The Orange Town Hall Restoration Committee has almost received half of the necessary donations needed to restore the 1912 Concord Minuteman curtain.
The Orange Town Hall Restoration Committee has almost received half of the necessary donations needed to restore the 1912 Concord Minuteman curtain. Credit: CONTRIBUTED PHOTO

ORANGE — The Town Hall Restoration Committee is hoping to raise $7,500 for the 1912 Concord Minuteman curtain used throughout most of the last century in the auditorium. 

Committee member Maureen Riendeau said the committee has already received more than $3,000 in donations needed for the restoration. She said the group has been meeting since January to discuss how to proceed with the project.

Riendeau said so far many of the responses have been from individuals who remember the curtain from when they were young and lived in town. 

“The reaction from the community has been wonderful… we’ve gotten a lot of small responses, which is what we thought we would get,” she said. “I have had checks sent from Germany, from Kansas, from Colorado, from California – people from all over have been sending their checks.”

The stage curtain was made in 1912 and depicts the Minuteman Statue residing in Concord. 

Riendeau said Christine Hadsel, a surveyor for Curtains Without Borders, an organization that specializes in assisting towns with their repairs of historic painted curtains, has been contacted to lead the restoration effort.

According to the Curtains Without Borders’ website, many of these painted curtains were created between 1890 and 1940 and are found in town halls, Grange halls, theaters and opera houses.

Part of the funding, said Riendeau, will go toward hiring a licensed rigger to hang the curtain in Town Hall when the restoration is complete. She said the committee hopes the cleaning and restoration will be started in late September or early October. The committee plans to have a ceremony to celebrate the restoration when finished, she said.

“A century ago, in Grange halls, town halls and performance buildings, theater curtains were the central pieces of public art in small towns across New England. From the late 1800s to the eve of World War II, they formed the colorful backdrops and scene setters for weddings and concerts, plays and town meetings,” said Ian Aldrich, deputy editor of Yankee Magazine, in a 2016 Yankee Magazine article titled “Each One is Worth Saving.”

For those looking to donate, Riendeau said to send checks to the Orange Town Hall, to any committee member or by going to the town’s website.

======

In the article on the Orange Town Hall curtain, what does the 1912 stage curtain show?

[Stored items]
======

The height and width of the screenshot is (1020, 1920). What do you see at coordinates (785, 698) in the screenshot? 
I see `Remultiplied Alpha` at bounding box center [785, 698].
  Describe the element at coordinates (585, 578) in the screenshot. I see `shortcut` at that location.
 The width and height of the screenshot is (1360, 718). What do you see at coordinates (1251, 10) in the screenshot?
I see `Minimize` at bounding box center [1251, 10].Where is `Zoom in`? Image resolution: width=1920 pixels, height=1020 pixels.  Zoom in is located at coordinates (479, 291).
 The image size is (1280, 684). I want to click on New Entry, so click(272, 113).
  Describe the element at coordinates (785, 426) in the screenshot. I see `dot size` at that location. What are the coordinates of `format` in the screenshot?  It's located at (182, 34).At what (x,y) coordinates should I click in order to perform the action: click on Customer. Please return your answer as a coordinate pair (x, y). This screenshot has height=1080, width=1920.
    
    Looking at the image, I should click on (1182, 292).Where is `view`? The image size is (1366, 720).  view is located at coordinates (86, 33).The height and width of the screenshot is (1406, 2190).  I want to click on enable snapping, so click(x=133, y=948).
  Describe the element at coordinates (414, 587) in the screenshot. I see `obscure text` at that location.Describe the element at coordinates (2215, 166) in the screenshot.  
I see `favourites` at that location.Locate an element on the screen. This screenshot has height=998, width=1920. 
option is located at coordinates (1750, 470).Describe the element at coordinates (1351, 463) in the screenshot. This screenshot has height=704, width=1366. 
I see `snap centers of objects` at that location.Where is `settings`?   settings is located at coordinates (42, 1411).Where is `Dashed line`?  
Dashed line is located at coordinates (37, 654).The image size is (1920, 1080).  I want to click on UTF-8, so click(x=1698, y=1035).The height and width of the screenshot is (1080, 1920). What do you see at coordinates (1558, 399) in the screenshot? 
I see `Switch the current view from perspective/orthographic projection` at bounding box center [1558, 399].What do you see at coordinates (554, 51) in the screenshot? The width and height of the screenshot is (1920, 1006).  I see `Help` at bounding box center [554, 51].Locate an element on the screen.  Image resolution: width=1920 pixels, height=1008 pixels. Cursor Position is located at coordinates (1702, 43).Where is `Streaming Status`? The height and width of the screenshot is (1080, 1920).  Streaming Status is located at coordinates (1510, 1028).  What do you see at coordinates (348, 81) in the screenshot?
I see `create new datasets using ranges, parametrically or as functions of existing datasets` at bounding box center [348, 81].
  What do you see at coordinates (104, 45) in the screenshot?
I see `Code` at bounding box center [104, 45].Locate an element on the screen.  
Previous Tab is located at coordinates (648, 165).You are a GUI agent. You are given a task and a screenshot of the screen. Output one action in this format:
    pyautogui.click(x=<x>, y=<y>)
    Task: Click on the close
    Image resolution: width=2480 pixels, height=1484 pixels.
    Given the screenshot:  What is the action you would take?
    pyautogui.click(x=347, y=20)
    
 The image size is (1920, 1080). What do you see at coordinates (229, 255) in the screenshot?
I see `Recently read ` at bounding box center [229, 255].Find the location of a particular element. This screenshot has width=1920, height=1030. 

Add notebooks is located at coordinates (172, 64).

======

→ **Response to this task**:
It shows the Minuteman Statue in Concord.